Some designs are addressing the concerns in the structure itself. Instead of immediately assuming that steel beams are the most affordable option, designers are more likely to explore masonry as a viable option. Where once concrete block or poured cement wall-support was much less cost-effective, now that is not always the case.

Certain situations used to require the use of the more expensive precast concrete walls or floors; generally these involved height restrictions. The use of a steel beam adds at least two feet to the height of a building, while concrete allows a building to be much lower.

In recent times, the slower masonry process nonetheless has still allowed buildings to go up more quickly than the use of a steel structure.

With steel delivery times sometimes measured in months, masonry is immediately available. Some contractors will choose masonry for this reason even if there is little or no cost savings.

“Precast used to have a net impact on a building of 5 to 10 percent,” Veneklasen said. “Now with steel being up 5 to 10 percent — 20 to 30 (percent) depending on what aspect you’re using — it’s affordable to use alternative methods and materials.”

Wolverine has one project that does away with the steel structure entirely, using concrete exterior wall panels and building columns, with the roof structure resting on top of precast concrete wall panels.

“Of course, the problem with that is that block has steel in it too,” Veneklasen added. “It’s sort of a catch-22.”

Kevin Brown of Michigan Certified Concrete Products hasn’t seen a significant sales jump yet, but he expects it.

“It takes awhile in the commercial industry to go from drawing to finished product,” he said. “We expect it to go up and help us out a bit. But the other situation happening in the market is that cement prices are going up as well.”

In April, cement prices took a jump for the first time in years.

Another increase is anticipated for August, also due to the growth of the Pacific Rim. Likewise, wood and other alternative materials are seeing similar increases — not anything as dramatic as the skyrocketing steel prices, but increases nonetheless.

“I think these prices are here to stay,” Kelly admitted. “I don’t think this is just a blip on the radar screen.
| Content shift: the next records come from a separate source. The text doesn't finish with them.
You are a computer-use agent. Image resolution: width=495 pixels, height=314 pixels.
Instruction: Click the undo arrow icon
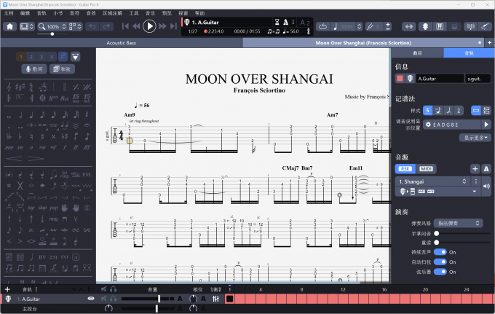pyautogui.click(x=92, y=26)
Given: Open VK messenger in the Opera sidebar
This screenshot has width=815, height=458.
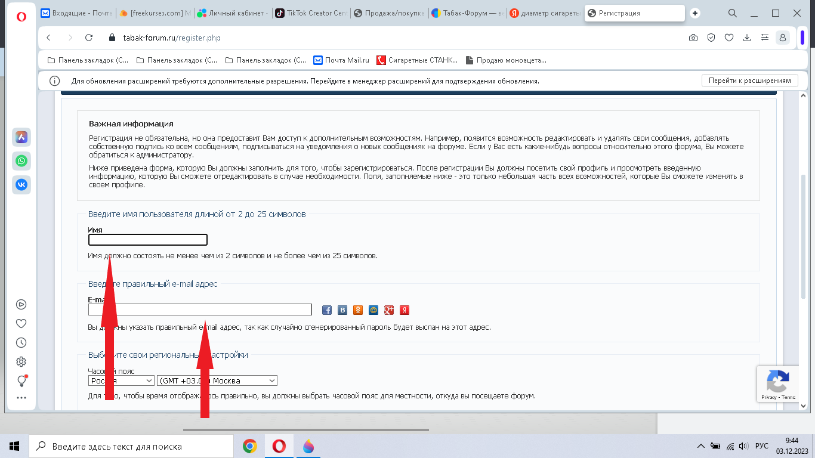Looking at the screenshot, I should [21, 185].
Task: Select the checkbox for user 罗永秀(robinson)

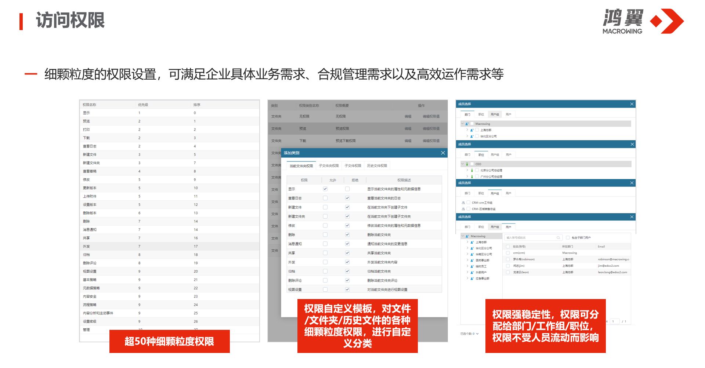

But it’s an opportunity for people to come up with something new and exciting that’s more economical than steel and offers a quicker turnaround in how long it takes a builder to put up.”

Russ Hinkel of Design Plus warns against design changes, however.
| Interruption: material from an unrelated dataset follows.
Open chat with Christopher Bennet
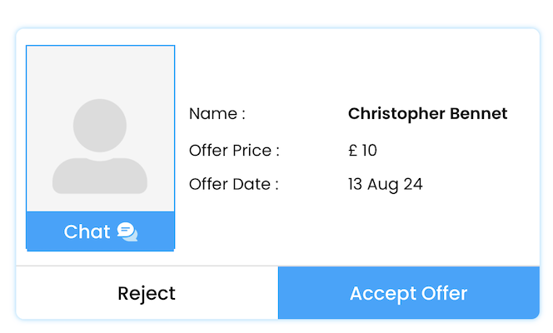The width and height of the screenshot is (553, 333). point(100,231)
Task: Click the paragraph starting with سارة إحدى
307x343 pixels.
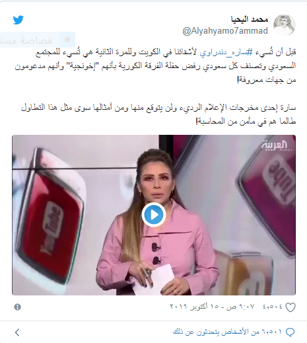Action: coord(158,114)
He said Design Plus had a project that, after the bid, the contractor took as much steel out of it as they could. “It saved them a good chunk of change,” he explained. “But if you are too far along, you can lose a lot of money in design fees.”

A problem that was mentioned by some contractors — the reciprocal of the situation that put Havens in bankruptcy — is the business that contractors see from fixed-budget clients.
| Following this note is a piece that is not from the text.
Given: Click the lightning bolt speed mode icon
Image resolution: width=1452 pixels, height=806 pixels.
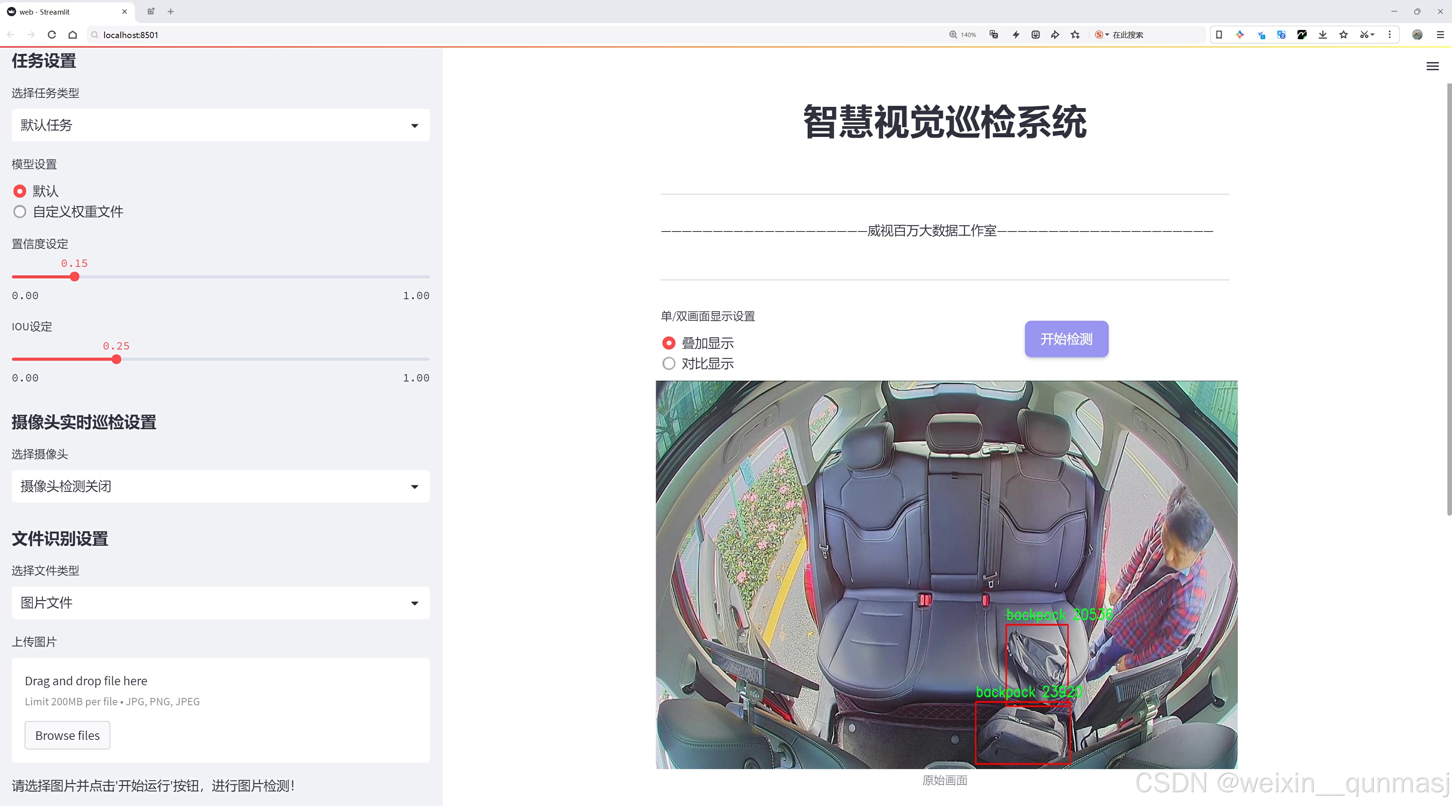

For example, a school district will receive a bid for a new high school, and then put together a realistic budget and seek out a millage for a new high school filled with new computers. Voters will approve the millage based on those plans, but when construction is to begin, it turns out the rising costs have dramatically changed the cost of materials. That forces some tough decisions and sacrifices have to be made — say with the high school’s technology package — that won the millage approval in the first place.

Cristman has built a solution into its bid process.

“We anticipate the surcharge on the bid,” LaMore said. “And we’ve started using that surcharge as an allowance. And any of that anticipated surcharge that isn’t used is being refunded to the owner. It’s guaranteed maximum pricing.

“If anyone has a better idea, I hope they tell me,” he added.

Despite the higher costs, contractors are emphasizing that construction is still a relative bargain, especially with current interest rates.

“Contractors are still hungry,” Veneklasen said.

“Even though all you hear is that steel prices are up, up, way up — overall, customers are still getting a good buy on the product. Some people will paint that gloom-and-doom picture, but I don’t think it’s true. There is certainly an impact on the price of building, but I don’t think it’s that bad.”